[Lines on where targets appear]
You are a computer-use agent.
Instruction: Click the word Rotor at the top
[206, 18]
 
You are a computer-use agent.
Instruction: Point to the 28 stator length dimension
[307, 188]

> _WHAT IS NEEDED_
Copy all of the lines above without changing anything.

> _ANSWER FOR THE TASK_
You are a computer-use agent.
Instruction: Click the word Rotor at the top
[206, 18]
 
You are a computer-use agent.
Instruction: Point to the 28 stator length dimension
[307, 188]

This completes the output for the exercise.